Case Number of the previous trial
National Tax Service Review Donation 2011-0051 ( November 30, 2011)
Title
It is difficult to regard it as a business example that properly reflects objective exchange values.
Summary
For a long time, it is difficult to see that the transaction value which has been engaged in steel industry and has been engaged in the same kind of industry and has been significantly low compared to the value according to the supplementary evaluation methods is an objective transaction example that reflects the objective exchange value.
Cases
2011Revocation of revocation of disposition imposing gift tax, 6678
Plaintiff
XX
Defendant
Head of the tax office
Conclusion of Pleadings
August 24, 2012
Imposition of Judgment
September 21, 2012
Text
1. The plaintiff's claim is dismissed.
2. The costs of lawsuit shall be borne by the Plaintiff.
Purport of claim
The Defendant’s disposition of imposing gift tax of KRW 000 (including additional tax) against the Plaintiff on May 6, 2011 shall be revoked.
Reasons
1. Details of the disposition;
A. XX Co., Ltd. (hereinafter referred to as " XX") is an unlisted corporation established on September 27, 1990 for the purpose of Switzerland lease pressure.

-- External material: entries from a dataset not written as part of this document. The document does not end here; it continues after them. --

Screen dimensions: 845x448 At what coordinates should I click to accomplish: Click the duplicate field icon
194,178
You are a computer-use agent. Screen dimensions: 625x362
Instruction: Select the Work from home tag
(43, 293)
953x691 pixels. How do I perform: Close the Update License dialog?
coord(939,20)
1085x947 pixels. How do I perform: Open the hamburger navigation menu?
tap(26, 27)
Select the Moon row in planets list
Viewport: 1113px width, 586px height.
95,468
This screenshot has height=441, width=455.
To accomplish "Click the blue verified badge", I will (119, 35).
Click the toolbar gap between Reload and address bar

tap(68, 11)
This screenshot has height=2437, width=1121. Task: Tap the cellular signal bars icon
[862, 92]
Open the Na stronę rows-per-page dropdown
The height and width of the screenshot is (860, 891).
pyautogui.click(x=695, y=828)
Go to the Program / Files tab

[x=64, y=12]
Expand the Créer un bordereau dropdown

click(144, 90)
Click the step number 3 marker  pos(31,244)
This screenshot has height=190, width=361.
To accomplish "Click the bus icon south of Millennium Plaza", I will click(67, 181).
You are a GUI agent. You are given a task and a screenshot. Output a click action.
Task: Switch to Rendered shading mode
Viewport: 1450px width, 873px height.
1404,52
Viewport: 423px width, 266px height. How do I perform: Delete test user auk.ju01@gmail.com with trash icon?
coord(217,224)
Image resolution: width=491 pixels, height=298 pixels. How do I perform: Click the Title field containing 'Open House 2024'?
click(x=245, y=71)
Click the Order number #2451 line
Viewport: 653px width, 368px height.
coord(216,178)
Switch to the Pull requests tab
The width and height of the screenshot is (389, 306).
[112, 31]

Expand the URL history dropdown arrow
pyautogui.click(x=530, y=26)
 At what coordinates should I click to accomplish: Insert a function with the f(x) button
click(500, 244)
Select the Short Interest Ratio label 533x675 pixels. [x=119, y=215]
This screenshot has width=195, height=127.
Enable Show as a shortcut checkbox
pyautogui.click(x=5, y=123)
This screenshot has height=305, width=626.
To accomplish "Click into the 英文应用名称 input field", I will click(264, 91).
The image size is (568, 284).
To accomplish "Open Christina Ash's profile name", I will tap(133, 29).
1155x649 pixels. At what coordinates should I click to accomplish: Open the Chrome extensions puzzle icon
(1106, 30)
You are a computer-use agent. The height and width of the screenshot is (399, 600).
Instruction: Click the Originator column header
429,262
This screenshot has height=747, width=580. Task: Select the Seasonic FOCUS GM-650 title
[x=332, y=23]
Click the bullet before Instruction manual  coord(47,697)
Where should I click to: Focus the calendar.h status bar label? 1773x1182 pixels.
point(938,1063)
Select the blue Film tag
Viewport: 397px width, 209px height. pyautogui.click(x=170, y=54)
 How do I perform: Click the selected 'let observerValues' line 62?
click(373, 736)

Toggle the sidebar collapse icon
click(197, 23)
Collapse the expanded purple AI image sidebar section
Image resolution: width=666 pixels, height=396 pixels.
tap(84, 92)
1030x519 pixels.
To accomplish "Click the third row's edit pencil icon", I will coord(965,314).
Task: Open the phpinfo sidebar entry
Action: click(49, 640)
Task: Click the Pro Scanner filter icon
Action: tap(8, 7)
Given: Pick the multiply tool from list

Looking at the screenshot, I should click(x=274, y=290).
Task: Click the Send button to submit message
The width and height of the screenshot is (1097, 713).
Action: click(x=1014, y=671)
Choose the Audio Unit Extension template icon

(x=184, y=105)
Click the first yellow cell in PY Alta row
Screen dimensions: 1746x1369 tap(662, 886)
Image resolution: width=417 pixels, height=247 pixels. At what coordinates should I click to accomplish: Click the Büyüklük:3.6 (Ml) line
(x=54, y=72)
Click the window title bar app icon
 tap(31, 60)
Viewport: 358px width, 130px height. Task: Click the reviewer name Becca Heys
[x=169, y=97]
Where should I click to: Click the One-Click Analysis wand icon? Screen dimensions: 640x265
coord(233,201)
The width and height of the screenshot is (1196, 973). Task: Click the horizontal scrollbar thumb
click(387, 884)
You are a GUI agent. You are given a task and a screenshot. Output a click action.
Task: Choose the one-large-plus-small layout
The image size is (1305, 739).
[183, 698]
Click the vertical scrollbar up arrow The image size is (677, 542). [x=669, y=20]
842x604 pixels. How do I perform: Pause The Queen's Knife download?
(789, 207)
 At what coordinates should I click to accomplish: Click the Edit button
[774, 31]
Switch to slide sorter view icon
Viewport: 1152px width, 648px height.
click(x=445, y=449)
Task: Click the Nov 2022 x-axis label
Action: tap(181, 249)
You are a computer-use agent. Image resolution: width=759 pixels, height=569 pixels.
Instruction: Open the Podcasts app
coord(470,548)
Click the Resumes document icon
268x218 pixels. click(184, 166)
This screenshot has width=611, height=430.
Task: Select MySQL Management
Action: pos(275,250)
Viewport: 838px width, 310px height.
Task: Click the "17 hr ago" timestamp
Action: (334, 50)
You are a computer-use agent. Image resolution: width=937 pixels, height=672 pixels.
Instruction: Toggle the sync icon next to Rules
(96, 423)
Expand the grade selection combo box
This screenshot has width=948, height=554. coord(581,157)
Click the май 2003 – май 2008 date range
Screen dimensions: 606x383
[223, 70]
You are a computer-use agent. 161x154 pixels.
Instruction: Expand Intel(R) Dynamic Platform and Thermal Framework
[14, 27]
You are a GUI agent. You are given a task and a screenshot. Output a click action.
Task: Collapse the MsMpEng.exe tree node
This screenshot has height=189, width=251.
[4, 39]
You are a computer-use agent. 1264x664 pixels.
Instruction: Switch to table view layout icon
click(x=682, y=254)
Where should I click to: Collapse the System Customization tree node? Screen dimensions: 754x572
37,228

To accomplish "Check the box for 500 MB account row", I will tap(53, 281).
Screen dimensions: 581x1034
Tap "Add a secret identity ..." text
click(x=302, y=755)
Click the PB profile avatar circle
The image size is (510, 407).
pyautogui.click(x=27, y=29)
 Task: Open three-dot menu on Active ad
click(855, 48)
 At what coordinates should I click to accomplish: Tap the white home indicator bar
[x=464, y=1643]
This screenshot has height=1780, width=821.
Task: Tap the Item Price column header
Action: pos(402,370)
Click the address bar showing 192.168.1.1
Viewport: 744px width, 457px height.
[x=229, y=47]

B. On October 14, 2008, the Plaintiff purchased (hereinafter referred to as “purchase of the instant shares”) 000 won per share with 000 shares of XX shares (the par value per share of 000 won) 224,400 won per share (hereinafter referred to as “instant shares”).
C. The Defendant considered that the market price at the time of the purchase of the instant shares falls under cases where it is difficult to calculate the market price at the time of the purchase of the instant shares, and assessed the weighted average value of the net profit and loss per share and the net asset value per share based on the supplementary assessment method under Articles 60 and 63 of the former Inheritance Tax and Gift Tax Act (amended by Act No. 9916, Jan. 1, 2010; hereinafter referred to as the “former Inheritance Tax and Gift Tax Act”), and Article 54 of the former Enforcement Decree of the Inheritance Tax and Gift Tax Act (amended by Presidential Decree No. 22042, Feb. 18, 2010; hereinafter referred to as the “former Enforcement Decree of the Inheritance Tax and Gift Tax Act”), and assessed the purchase price of the instant shares at KRW 300 on May 6, 201 [the aggregate of the market price of KRW 100 + 4000,000,000 won [the statutory additional tax shall be deducted]
D. The Plaintiff appealed and filed a request for examination with the Commissioner of the National Tax Service on July 5, 201, but was dismissed on November 30, 201.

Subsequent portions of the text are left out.